Render the items, from the line containing "The image size" through the end of the items, as a Markdown table with columns Row and Line. Number each line, skip blank lines, and leave the pictures out.

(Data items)
===
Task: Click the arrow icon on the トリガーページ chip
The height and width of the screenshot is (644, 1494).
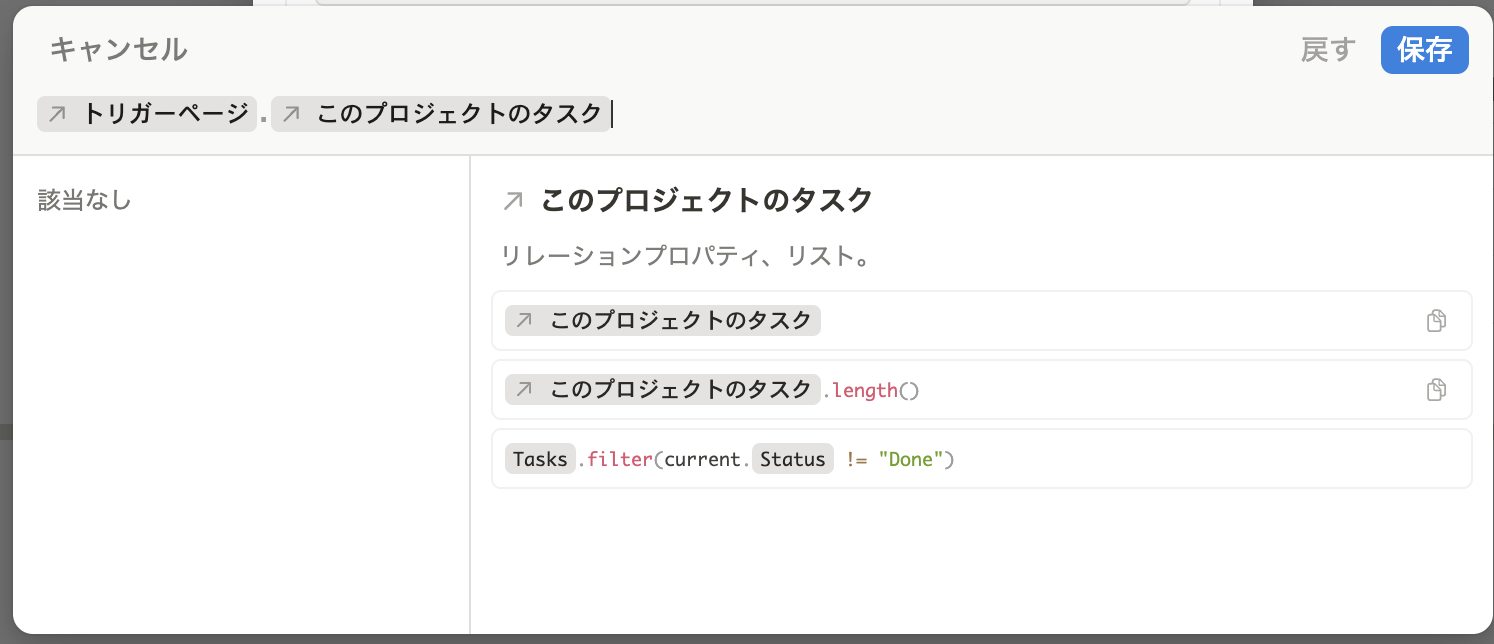Action: (x=58, y=114)
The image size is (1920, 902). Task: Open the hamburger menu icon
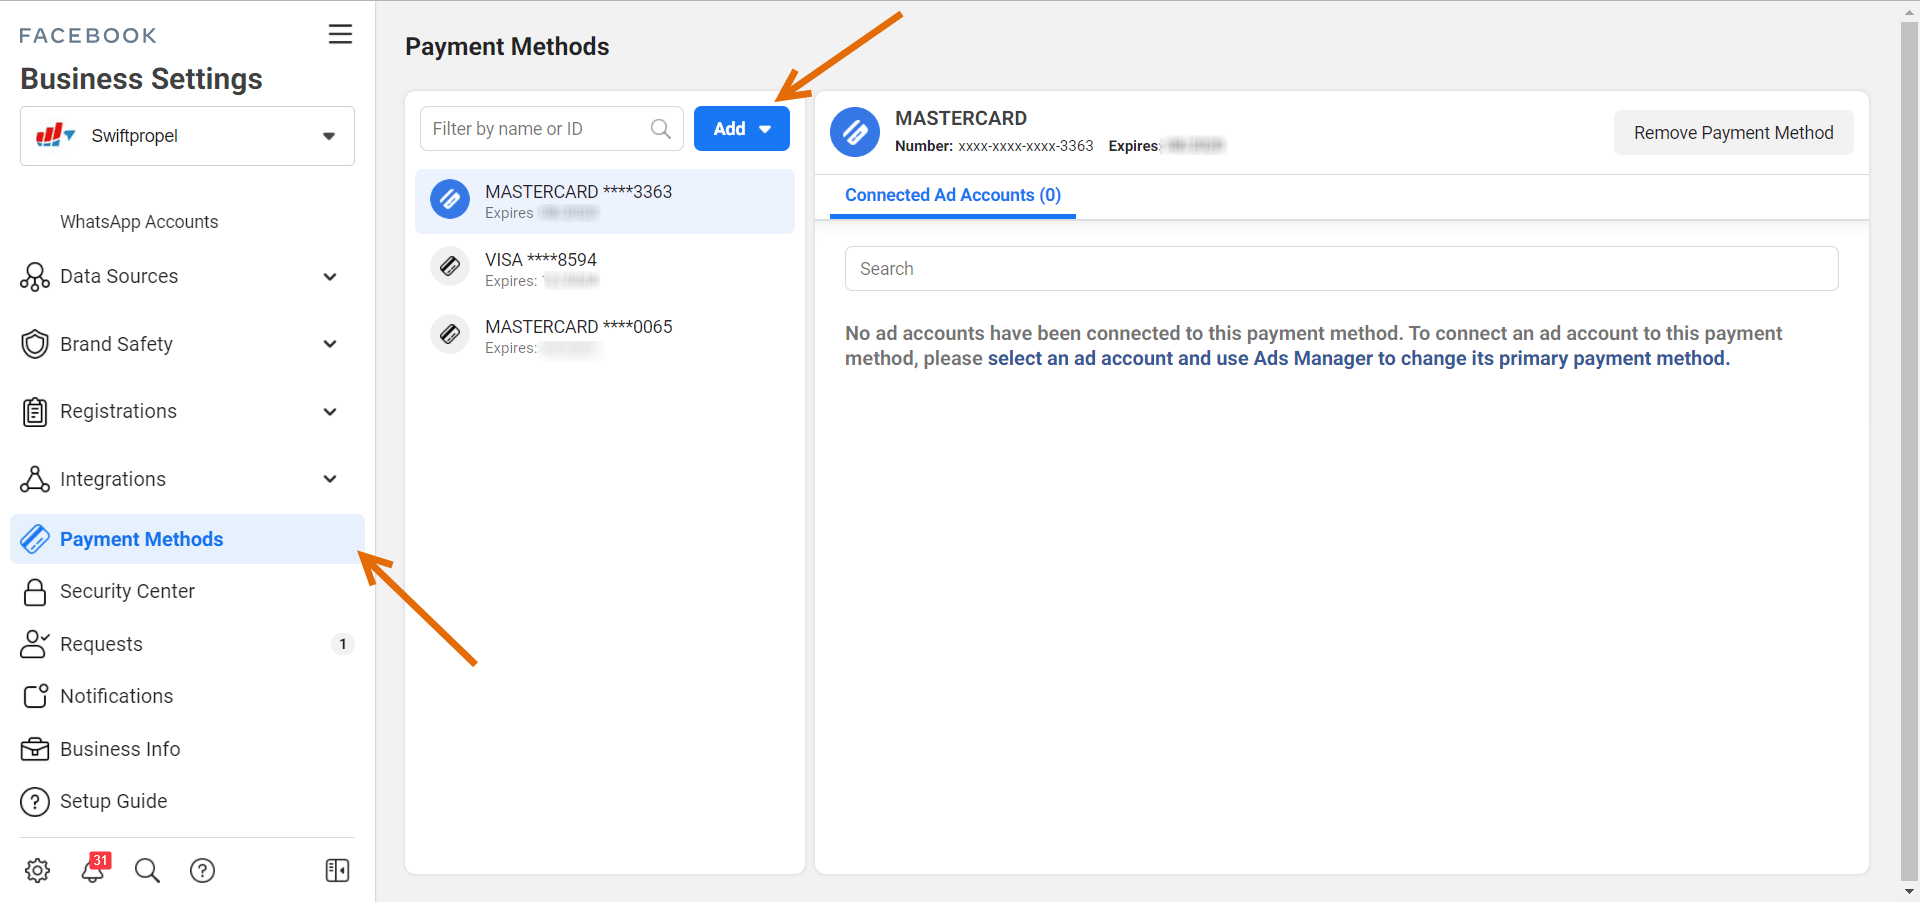coord(340,34)
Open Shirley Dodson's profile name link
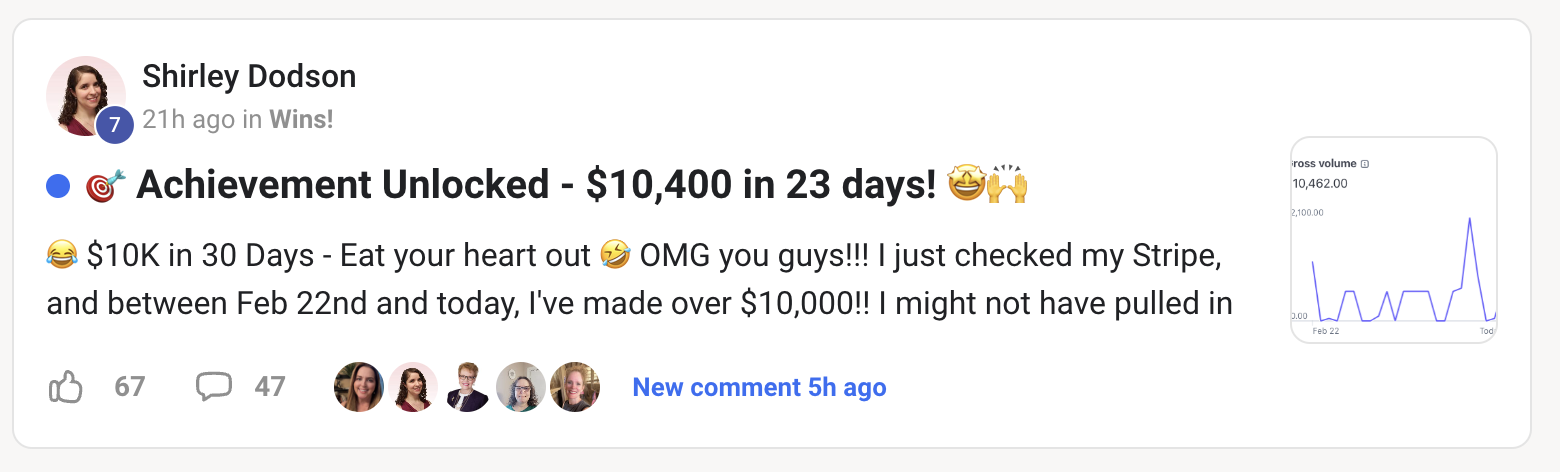Viewport: 1560px width, 472px height. pos(249,76)
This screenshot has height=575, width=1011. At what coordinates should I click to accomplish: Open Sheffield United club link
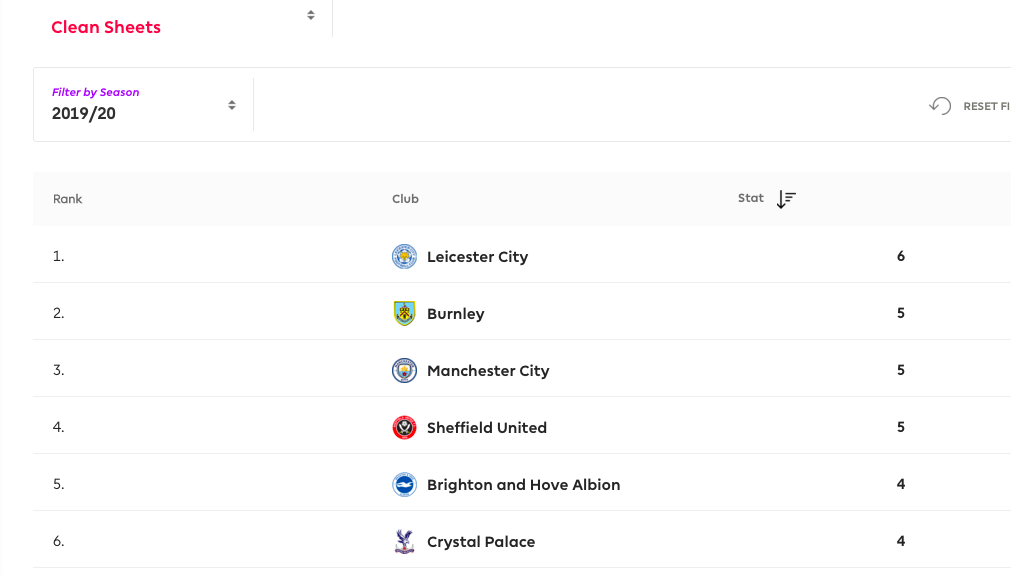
===
§ **TASK OUTPUT**
| Row | Line |
|---|---|
| 1 | The image size is (1920, 902). Task: Open the hamburger menu icon |
| 2 | coord(340,34) |
| 3 | Open Shirley Dodson's profile name link |
| 4 | Viewport: 1560px width, 472px height. pos(249,76) |
| 5 | This screenshot has height=575, width=1011. At what coordinates should I click to accomplish: Open Sheffield United club link |